● Your goal: Without skipping anything, print all of the data exactly.

Segment Start: Records shown

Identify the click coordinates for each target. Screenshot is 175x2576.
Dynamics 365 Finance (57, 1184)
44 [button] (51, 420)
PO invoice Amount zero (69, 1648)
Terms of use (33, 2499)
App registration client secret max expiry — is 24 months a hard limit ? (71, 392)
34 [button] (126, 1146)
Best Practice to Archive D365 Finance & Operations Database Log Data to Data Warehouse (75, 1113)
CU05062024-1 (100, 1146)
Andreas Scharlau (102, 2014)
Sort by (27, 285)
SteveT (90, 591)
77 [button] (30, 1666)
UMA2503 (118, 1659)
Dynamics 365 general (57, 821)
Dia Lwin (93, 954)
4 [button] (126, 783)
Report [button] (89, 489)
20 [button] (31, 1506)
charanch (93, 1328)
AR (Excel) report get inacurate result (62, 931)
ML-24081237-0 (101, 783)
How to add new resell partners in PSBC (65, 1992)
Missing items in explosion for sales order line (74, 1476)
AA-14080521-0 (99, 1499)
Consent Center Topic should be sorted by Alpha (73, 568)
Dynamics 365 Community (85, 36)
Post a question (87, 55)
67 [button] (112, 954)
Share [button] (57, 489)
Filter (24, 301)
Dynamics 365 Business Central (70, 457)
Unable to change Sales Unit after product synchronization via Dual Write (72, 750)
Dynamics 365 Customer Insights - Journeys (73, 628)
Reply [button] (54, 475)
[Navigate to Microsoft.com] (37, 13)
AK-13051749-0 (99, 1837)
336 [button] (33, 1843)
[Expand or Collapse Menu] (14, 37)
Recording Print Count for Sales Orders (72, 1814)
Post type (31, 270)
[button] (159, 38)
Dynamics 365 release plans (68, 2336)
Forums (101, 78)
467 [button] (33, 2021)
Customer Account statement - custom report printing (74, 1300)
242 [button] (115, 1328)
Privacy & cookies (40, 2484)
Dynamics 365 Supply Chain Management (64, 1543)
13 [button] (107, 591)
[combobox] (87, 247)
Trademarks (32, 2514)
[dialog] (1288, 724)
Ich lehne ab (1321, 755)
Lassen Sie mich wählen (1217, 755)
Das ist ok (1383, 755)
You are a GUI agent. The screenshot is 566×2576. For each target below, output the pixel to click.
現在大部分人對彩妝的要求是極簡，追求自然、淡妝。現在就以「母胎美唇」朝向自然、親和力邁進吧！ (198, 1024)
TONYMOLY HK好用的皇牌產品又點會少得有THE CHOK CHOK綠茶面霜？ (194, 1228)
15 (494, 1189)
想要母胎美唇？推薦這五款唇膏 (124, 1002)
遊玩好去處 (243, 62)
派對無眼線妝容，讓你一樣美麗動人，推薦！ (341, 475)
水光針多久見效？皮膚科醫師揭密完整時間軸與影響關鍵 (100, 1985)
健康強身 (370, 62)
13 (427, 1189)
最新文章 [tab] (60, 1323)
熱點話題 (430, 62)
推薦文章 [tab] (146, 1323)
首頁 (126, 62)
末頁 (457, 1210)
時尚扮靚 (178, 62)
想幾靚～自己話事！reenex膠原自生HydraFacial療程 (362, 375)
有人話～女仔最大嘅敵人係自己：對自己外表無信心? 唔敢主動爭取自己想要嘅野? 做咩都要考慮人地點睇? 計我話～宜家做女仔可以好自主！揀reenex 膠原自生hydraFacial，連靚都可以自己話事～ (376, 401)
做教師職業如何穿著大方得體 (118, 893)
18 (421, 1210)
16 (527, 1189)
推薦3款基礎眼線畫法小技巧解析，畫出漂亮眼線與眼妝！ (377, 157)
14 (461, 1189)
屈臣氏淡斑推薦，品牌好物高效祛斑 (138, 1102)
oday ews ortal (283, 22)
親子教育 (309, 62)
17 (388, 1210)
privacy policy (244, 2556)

Segment End: Records shown

● Problem solution:
Identify the click coordinates for each target. Screenshot is 175x2576.
Dynamics 365 Finance (57, 1184)
44 [button] (51, 420)
PO invoice Amount zero (69, 1648)
Terms of use (33, 2499)
App registration client secret max expiry — is 24 months a hard limit ? (71, 392)
34 [button] (126, 1146)
Best Practice to Archive D365 Finance & Operations Database Log Data to Data Warehouse (75, 1113)
CU05062024-1 (100, 1146)
Andreas Scharlau (102, 2014)
Sort by (27, 285)
SteveT (90, 591)
77 [button] (30, 1666)
UMA2503 (118, 1659)
Dynamics 365 general (57, 821)
Dia Lwin (93, 954)
4 [button] (126, 783)
Report [button] (89, 489)
20 [button] (31, 1506)
charanch (93, 1328)
AR (Excel) report get inacurate result (62, 931)
ML-24081237-0 (101, 783)
How to add new resell partners in PSBC (65, 1992)
Missing items in explosion for sales order line (74, 1476)
AA-14080521-0 (99, 1499)
Consent Center Topic should be sorted by Alpha (73, 568)
Dynamics 365 Community (85, 36)
Post a question (87, 55)
67 [button] (112, 954)
Share [button] (57, 489)
Filter (24, 301)
Dynamics 365 Business Central (70, 457)
Unable to change Sales Unit after product synchronization via Dual Write (72, 750)
Dynamics 365 Customer Insights - Journeys (73, 628)
Reply [button] (54, 475)
[Navigate to Microsoft.com] (37, 13)
AK-13051749-0 (99, 1837)
336 [button] (33, 1843)
[Expand or Collapse Menu] (14, 37)
Recording Print Count for Sales Orders (72, 1814)
Post type (31, 270)
[button] (159, 38)
Dynamics 365 release plans (68, 2336)
Forums (101, 78)
467 [button] (33, 2021)
Customer Account statement - custom report printing (74, 1300)
242 [button] (115, 1328)
Privacy & cookies (40, 2484)
Dynamics 365 Supply Chain Management (64, 1543)
13 [button] (107, 591)
[combobox] (87, 247)
Trademarks (32, 2514)
[dialog] (1288, 724)
Ich lehne ab (1321, 755)
Lassen Sie mich wählen (1217, 755)
Das ist ok (1383, 755)
You are a GUI agent. The screenshot is 566×2576. For each target below, output the pixel to click.
現在大部分人對彩妝的要求是極簡，追求自然、淡妝。現在就以「母胎美唇」朝向自然、親和力邁進吧！ (198, 1024)
TONYMOLY HK好用的皇牌產品又點會少得有THE CHOK CHOK綠茶面霜？ (194, 1228)
15 (494, 1189)
想要母胎美唇？推薦這五款唇膏 (124, 1002)
遊玩好去處 (243, 62)
派對無眼線妝容，讓你一樣美麗動人，推薦！ (341, 475)
水光針多久見效？皮膚科醫師揭密完整時間軸與影響關鍵 (100, 1985)
健康強身 (370, 62)
13 (427, 1189)
最新文章 [tab] (60, 1323)
熱點話題 (430, 62)
推薦文章 [tab] (146, 1323)
首頁 (126, 62)
末頁 (457, 1210)
時尚扮靚 (178, 62)
想幾靚～自己話事！reenex膠原自生HydraFacial療程 (362, 375)
有人話～女仔最大嘅敵人係自己：對自己外表無信心? 唔敢主動爭取自己想要嘅野? 做咩都要考慮人地點睇? 計我話～宜家做女仔可以好自主！揀reenex 膠原自生hydraFacial，連靚都可以自己話事～ (376, 401)
做教師職業如何穿著大方得體 (118, 893)
18 (421, 1210)
16 (527, 1189)
推薦3款基礎眼線畫法小技巧解析，畫出漂亮眼線與眼妝！ (377, 157)
14 (461, 1189)
屈臣氏淡斑推薦，品牌好物高效祛斑 (138, 1102)
oday ews ortal (283, 22)
親子教育 (309, 62)
17 (388, 1210)
privacy policy (244, 2556)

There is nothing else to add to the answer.